*TASK OBJECTIVE*
Set down, word for word, the stretch of lines from the one containing "Chhattisgarh draws Rs" to the end of the records below.

*EXERCISE DATA*

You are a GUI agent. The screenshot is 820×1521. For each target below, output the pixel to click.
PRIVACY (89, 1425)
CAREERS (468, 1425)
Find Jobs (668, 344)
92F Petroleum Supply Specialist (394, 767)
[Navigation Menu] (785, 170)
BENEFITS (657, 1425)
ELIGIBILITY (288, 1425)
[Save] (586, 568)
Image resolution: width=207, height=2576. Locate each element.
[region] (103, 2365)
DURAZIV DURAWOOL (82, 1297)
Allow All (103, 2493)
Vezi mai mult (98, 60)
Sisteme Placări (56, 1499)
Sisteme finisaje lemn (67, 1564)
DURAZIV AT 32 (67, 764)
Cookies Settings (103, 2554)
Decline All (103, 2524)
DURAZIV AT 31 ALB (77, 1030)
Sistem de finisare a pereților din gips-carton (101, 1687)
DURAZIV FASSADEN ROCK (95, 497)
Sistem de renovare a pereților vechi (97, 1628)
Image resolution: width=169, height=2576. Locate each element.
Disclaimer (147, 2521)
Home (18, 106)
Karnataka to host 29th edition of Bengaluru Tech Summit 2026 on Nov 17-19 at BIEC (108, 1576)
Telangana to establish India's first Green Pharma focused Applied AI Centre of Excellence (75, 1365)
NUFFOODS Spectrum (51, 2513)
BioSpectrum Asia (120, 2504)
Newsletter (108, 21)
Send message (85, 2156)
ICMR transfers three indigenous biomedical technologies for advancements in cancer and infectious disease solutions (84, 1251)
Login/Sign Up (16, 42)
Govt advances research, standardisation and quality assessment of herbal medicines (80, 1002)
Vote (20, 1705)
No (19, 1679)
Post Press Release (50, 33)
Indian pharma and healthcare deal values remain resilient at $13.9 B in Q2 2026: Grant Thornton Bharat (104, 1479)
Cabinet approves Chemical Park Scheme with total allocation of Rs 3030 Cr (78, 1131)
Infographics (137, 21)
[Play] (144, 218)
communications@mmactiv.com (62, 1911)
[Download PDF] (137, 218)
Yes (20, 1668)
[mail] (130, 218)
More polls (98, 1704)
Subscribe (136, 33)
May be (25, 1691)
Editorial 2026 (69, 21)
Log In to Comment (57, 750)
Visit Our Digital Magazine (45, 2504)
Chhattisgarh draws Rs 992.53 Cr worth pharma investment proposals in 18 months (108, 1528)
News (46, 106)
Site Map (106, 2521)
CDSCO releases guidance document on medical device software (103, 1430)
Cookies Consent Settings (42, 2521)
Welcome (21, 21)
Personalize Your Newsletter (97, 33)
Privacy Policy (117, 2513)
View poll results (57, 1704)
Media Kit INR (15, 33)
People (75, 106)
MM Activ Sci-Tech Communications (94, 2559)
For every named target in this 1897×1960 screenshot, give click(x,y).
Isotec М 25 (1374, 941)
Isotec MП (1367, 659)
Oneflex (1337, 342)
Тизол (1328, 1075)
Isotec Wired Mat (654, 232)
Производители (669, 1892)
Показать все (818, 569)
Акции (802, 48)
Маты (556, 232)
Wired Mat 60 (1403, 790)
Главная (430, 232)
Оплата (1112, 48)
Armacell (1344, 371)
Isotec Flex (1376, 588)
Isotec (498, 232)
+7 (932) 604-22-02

*TASK ANSWER*
Chhattisgarh draws Rs 992.53 Cr worth pharma investment proposals in 18 months (108, 1528)
News (46, 106)
Site Map (106, 2521)
CDSCO releases guidance document on medical device software (103, 1430)
Cookies Consent Settings (42, 2521)
Welcome (21, 21)
Personalize Your Newsletter (97, 33)
Privacy Policy (117, 2513)
View poll results (57, 1704)
Media Kit INR (15, 33)
People (75, 106)
MM Activ Sci-Tech Communications (94, 2559)
For every named target in this 1897×1960 screenshot, give click(x,y).
Isotec М 25 (1374, 941)
Isotec MП (1367, 659)
Oneflex (1337, 342)
Тизол (1328, 1075)
Isotec Wired Mat (654, 232)
Производители (669, 1892)
Показать все (818, 569)
Акции (802, 48)
Маты (556, 232)
Wired Mat 60 (1403, 790)
Главная (430, 232)
Оплата (1112, 48)
Armacell (1344, 371)
Isotec Flex (1376, 588)
Isotec (498, 232)
+7 (932) 604-22-02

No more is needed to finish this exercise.